Some GPS info to explain and backup my previous post:
Receivers get a signal from a satellite which contains a unique Satellite ID, time signal sent and some other technical data called a psuedo random
code. The receiving unit has a set of data in it which tells it where all the GPS satellites are at any given time on any day ever. Minor
positioning error corrections are sent with the GPS signal.
Receiver measures time difference between sending and receiving (travel time), calculates the distance from the satellite to itself, while keeping the
receiver and sender clocks in sync is a function of the psuedo random code signal. The psuedo random code does a lot more, like allow for
amplification of the signal with very small antenna, and ensure that each satellites signal is unique and doesnt block each other. The satellites
have atomic clocks on board, and the receivers can reset their own clocks based on each satellites time reading, ensureing that the receiver is in
This gives it a possible number of locations on the earth it can be based on the distance from that satellite, which works out to a sphere the radius
of that distance. Do this with more satellites to cut down on the possible locations by intersecting the spheres calculated for each satellite, you
are whereever those spheres intersect. The more satellites you can receive a signal from, the smaller that area becomes, and also the longer you
spend receiving signals from the same satellite, the smaller the area becomes, which is why if you leave a GPS receiver for a period of time, it keeps
increasing in accuracy over that time.
In general, it takes 3 satellites to give you two possible locations for your receiver. Why two? Because thats where the third satellites sphere
intersects the other two satellites spheres based on how the measurements are done. You can wait for a fourth satellite to come into view to be able
to determine 100% which of those two points you are actually at, but in reality one of those two points nearly always is 'impossible', ie its not on
Earth (IE its in orbit or further out), or that points velocity based on updates from the satellite is far too high for it to be you. A fourth
satellite is also needed when your GPS receivers clock is out of sync with the satellites clocks - 3 satellites give you a rough area and the fourth
satellites measurement gives you enough information to reset the receivers clocks and recalculate its position with the new accurate time reading.
So in points:
1. You need distance measurements from the satellite to you
2. You need 4 satellites to guarantee a 100% accurate location
3. In general only 3 satellites are required because most of the possibilities are rediculous or impossible
4. A 4th satellite can give you speed and altitude measurements, allowing for aircraft navigation, as well as correcting timing issues
A new update to the GPS system called the Differential GPS system allows for ground based GPS transmitters, which give GPS a huge accuracy boost (down
to centimeters). Basically ground units all around the world receive GPS signals from space and can work out the errors in the signal based on
atmospheric issues, and send out correcting signals as GPS signal updates, so receiving units can calculate with a much greater accuracy.
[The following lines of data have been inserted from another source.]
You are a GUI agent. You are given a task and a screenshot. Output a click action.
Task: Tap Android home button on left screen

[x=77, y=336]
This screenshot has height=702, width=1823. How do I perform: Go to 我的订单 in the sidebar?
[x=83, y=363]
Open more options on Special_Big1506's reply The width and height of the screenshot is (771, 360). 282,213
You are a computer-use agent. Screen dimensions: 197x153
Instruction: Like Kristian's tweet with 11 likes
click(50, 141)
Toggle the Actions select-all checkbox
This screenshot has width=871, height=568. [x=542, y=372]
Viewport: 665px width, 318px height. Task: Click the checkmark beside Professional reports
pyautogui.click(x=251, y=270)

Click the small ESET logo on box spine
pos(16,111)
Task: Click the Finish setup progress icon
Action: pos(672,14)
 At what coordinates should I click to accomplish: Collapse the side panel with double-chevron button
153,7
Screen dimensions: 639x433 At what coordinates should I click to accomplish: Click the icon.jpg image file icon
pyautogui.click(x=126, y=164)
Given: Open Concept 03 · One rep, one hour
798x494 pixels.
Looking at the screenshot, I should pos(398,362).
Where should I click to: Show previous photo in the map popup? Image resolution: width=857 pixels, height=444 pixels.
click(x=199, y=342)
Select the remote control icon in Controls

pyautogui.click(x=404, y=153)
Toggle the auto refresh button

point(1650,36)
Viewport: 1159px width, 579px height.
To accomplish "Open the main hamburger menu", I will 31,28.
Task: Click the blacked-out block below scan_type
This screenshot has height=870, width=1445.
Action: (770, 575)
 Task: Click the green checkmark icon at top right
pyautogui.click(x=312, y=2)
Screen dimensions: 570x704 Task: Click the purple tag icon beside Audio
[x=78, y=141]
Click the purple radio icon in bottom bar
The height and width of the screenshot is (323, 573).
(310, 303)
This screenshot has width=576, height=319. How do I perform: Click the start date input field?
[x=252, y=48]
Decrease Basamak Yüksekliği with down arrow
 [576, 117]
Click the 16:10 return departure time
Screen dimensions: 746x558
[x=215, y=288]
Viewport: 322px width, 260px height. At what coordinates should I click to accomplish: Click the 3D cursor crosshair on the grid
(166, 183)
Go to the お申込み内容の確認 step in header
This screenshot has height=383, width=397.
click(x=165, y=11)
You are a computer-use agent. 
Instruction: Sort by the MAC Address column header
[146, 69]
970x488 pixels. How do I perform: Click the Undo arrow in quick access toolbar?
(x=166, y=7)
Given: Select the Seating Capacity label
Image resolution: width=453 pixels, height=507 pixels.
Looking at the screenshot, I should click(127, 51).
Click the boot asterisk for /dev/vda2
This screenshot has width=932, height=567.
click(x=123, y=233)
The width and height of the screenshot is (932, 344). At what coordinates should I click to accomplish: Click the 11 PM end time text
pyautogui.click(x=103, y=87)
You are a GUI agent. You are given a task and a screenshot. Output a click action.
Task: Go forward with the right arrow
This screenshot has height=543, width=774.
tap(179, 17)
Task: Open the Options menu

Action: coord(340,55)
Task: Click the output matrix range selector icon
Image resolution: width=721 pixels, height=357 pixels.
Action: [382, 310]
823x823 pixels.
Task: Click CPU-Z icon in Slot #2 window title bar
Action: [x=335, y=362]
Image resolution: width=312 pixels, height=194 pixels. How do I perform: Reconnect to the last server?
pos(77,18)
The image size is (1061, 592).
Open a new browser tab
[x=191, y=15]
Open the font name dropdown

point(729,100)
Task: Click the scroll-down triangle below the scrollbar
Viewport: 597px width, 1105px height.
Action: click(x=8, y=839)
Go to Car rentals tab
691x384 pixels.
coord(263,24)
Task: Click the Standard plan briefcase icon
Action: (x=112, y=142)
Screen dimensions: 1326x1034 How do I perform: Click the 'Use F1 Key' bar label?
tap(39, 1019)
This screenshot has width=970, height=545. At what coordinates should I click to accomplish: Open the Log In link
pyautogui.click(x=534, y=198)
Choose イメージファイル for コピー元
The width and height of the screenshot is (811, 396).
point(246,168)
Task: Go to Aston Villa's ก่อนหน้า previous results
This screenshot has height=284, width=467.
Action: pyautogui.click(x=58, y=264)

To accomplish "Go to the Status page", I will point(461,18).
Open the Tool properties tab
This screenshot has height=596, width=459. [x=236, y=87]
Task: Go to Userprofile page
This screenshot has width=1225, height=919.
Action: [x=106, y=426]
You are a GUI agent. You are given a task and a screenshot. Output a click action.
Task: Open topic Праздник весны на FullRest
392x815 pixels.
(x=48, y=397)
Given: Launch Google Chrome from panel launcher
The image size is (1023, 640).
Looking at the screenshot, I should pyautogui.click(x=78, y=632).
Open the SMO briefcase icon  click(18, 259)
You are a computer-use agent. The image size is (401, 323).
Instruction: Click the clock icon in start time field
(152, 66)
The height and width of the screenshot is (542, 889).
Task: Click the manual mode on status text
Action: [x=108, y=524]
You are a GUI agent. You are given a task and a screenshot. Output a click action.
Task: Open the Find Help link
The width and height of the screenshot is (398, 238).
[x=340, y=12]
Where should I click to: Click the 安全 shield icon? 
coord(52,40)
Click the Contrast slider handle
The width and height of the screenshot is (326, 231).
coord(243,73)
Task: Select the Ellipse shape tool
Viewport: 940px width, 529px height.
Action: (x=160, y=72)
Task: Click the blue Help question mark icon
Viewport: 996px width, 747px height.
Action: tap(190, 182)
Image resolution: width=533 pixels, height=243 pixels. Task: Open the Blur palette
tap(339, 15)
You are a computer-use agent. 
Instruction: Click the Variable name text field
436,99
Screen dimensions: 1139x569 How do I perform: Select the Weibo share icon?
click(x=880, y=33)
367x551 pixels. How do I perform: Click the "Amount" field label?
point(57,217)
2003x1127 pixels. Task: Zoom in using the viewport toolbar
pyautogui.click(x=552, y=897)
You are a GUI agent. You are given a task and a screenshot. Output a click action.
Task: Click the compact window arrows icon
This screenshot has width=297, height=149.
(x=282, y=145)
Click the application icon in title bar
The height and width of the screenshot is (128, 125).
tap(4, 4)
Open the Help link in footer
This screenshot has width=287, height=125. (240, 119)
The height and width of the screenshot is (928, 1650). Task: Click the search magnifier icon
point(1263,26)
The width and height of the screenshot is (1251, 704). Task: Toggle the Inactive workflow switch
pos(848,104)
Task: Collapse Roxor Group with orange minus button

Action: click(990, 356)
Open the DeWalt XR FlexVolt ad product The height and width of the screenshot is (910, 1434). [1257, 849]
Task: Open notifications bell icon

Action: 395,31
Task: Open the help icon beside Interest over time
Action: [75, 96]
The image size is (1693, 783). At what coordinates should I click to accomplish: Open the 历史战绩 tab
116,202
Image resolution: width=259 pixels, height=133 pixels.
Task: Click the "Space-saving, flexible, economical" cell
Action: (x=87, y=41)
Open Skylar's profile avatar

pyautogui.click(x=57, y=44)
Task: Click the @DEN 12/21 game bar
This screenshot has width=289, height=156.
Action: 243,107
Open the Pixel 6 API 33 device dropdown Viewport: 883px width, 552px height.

This is why
the US DoD removed the Selective Availability error that was inherent in all GPS signals up until 1997, because new Differential GPS systems even
remove that deliberate error, so the signal is pretty much as accurate as it can get.
Jamming GPS signals is actually pretty easy, a private Russian firm called Aviconversias announced in 1997 a product that could effectively render all
GPS receivers in a 200km radius useless, even with standard and DGPS error correction applied. In December 1997, military testing of a similiar
system near New York caused a large number of civil airline GPS receivers to fail and complaints to be put forward by the FAA. GPS signals are very
very weak anyway, just going into a building, or under tree cover is sometimes enough to stop a unit getting a fix, and blanketing the GPS frequency
with random noise can disturb a signal enough that error correction is useless, although this only works for very close receivers, up to several
metres. This is why GPS is required to have a working, reliable backup system when installed in civil airliners.
There are anti-jam GPS receivers that cost many thousands of pounds, but they arent effective against all jammers and its fairly trivial to block
consumer receivers or military receivers older than around 2002, for example take some tin foil and put it over the GPS receivers antenna. Tin foil
is only a few hundredths of a mm thick, yet thats enough in nearly all cases to block a GPS signal. The main problem with military jamming is that it
makes the jammers very easy to track and destroy with antiradiation missiles.